Item 7.  Management's Discussion and Analysis of Financial Condition and
         Results of Operations.

Liquidity and Capital Resources
- -------------------------------
At December 31, 1995, the Partnership had a cash balance of $502,341 virtually
unchanged from $500,420 at December 31, 1994.  Cash consists of the
Partnership's working capital and undistributed cash flow from operations.
Cash flow generated from operations is distributed quarterly to the partners.
Cash was largely unchanged due to the payment of net cash flow generated from
operations as quarterly cash distributions to the partners. 

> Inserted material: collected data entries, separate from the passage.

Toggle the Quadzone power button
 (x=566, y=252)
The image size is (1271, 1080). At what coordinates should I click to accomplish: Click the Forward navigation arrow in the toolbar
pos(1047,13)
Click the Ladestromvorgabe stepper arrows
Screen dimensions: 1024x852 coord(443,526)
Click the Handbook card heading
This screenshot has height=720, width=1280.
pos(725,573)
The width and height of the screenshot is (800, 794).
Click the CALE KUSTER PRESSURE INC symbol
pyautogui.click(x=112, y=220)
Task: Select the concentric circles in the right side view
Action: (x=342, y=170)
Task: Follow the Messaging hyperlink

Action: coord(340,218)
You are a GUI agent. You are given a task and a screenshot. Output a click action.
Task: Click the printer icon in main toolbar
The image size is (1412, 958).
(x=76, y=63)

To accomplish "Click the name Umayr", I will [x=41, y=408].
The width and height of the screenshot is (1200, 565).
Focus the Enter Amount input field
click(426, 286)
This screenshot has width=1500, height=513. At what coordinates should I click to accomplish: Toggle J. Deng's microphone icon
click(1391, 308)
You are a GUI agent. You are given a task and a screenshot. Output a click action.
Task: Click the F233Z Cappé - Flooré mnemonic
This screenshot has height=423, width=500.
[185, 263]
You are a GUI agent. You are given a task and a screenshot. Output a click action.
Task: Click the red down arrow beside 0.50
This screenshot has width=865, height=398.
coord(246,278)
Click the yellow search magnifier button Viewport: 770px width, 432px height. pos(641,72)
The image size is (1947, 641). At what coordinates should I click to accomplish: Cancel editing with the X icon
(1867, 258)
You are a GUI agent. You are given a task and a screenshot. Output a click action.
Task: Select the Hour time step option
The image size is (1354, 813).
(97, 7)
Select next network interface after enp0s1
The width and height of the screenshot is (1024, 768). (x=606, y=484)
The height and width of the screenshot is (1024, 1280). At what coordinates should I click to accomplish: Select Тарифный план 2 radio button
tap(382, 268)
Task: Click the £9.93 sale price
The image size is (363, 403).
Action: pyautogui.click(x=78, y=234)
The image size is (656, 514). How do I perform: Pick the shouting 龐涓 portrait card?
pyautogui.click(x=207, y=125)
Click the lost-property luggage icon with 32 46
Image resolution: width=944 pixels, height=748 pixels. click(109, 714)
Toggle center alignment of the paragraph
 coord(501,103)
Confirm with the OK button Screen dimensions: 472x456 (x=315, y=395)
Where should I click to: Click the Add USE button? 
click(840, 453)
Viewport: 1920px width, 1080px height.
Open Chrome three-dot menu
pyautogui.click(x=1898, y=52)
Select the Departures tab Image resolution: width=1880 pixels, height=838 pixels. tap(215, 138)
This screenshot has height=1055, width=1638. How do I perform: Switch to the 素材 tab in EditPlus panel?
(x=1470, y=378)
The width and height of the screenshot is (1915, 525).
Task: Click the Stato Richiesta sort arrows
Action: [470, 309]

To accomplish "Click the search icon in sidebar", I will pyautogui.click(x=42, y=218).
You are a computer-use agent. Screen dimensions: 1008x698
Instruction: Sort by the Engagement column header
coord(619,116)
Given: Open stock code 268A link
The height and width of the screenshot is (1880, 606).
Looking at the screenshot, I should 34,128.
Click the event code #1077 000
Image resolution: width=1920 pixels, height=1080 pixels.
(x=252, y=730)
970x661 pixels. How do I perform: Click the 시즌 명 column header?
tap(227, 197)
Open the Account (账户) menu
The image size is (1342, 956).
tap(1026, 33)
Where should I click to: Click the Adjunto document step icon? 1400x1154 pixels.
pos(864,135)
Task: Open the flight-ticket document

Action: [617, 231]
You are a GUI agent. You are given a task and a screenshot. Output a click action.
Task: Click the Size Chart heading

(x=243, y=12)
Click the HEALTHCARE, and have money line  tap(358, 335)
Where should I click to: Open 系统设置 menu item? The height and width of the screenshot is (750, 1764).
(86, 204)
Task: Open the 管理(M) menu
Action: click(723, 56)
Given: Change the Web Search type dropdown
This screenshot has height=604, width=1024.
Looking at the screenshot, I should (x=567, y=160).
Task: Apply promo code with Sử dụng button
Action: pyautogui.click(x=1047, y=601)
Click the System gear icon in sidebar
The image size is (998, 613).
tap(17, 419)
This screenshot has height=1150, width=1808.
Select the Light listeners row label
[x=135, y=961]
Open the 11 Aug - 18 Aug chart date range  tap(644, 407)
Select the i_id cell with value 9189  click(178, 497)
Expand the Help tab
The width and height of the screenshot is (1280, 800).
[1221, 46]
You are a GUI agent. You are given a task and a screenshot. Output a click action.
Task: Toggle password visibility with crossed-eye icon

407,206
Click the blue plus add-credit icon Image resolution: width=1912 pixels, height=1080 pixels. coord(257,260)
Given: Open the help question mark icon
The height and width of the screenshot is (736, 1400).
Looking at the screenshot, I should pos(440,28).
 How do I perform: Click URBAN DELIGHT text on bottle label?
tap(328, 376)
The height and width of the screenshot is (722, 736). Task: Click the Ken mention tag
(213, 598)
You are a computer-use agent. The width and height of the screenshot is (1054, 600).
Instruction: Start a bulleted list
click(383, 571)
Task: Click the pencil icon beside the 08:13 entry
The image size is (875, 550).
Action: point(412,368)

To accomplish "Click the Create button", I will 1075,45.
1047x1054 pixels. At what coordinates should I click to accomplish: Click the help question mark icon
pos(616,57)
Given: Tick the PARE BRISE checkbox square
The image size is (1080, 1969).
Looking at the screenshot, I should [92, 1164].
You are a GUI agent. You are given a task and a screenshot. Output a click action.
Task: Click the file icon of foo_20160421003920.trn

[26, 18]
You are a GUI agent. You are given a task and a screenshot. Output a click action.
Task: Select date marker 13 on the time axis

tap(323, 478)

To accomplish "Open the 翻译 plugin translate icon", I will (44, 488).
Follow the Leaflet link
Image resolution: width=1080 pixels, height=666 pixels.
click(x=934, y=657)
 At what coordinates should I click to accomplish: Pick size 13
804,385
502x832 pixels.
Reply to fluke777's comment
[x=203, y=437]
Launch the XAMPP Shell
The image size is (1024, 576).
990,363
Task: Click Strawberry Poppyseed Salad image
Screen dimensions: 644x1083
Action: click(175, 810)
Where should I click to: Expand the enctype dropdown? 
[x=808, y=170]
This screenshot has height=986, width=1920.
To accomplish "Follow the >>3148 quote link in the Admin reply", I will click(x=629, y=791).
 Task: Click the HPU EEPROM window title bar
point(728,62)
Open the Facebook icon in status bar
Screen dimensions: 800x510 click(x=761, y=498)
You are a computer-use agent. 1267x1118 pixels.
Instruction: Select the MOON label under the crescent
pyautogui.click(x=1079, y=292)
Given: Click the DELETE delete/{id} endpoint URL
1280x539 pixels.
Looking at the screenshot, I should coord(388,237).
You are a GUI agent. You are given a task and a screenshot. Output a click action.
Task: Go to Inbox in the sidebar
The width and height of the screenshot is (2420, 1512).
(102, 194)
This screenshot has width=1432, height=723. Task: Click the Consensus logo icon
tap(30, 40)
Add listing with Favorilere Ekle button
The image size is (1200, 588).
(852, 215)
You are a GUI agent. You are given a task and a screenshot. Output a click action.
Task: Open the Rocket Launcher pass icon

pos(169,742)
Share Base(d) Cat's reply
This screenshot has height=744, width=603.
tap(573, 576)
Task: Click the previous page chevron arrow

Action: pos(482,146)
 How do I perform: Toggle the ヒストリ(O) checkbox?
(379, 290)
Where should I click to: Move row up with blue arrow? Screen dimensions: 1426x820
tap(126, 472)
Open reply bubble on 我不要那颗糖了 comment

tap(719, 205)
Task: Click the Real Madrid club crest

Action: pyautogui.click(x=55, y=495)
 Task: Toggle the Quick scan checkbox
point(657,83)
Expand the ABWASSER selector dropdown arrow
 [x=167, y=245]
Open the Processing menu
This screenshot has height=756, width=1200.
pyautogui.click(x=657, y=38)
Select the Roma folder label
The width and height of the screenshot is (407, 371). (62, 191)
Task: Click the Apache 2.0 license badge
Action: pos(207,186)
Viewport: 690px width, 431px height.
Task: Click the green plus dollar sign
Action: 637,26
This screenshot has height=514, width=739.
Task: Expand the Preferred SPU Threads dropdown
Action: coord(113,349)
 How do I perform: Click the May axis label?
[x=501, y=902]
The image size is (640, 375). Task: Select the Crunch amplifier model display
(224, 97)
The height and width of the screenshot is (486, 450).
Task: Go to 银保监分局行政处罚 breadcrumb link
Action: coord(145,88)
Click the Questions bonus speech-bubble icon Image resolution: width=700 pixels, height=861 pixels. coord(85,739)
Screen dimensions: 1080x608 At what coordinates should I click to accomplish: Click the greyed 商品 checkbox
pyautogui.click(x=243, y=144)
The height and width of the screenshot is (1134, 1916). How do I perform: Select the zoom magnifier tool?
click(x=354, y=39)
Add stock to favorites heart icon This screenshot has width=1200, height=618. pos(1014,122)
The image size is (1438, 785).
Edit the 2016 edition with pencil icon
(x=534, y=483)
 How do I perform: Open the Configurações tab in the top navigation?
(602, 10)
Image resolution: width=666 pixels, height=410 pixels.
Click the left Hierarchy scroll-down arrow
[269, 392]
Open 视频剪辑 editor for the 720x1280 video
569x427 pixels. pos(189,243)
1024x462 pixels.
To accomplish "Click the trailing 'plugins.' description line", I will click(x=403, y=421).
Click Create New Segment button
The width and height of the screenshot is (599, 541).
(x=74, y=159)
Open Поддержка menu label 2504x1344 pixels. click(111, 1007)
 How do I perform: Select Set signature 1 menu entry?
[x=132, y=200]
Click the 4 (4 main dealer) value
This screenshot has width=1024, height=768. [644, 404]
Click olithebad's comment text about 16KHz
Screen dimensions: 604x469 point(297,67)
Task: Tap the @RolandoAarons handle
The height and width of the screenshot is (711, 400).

Due from Burger King decreased from $176,963 at December 31, 1994 to $50,977 at
December 31, 1995.  Due from Burger King represents management fees paid during
the year which are required to be refunded in accordance with the terms of the
management agreement between Burger King and the Partnership (the "Management
Agreement").  Pursuant to the Management Agreement, Burger King is required to
refund all or a portion of management fees paid by the Partnership if the
annual rents received from the Properties, less the property management fee
paid to Burger King, does not equal at least 15.5% of the Partnership's
investment in the Properties.  The decrease in the amount due from Burger King
for the year ended December 31, 1995 is primarily a result of an increase in
percentage rents received from the Properties from 1994 to 1995 which reduced
the amount of the management fees required to be refunded by Burger King.
During 1995, the Partnership paid  $214,897 in management fees to Burger King,
of which $50,977 was refunded to the Partnership in February 1996.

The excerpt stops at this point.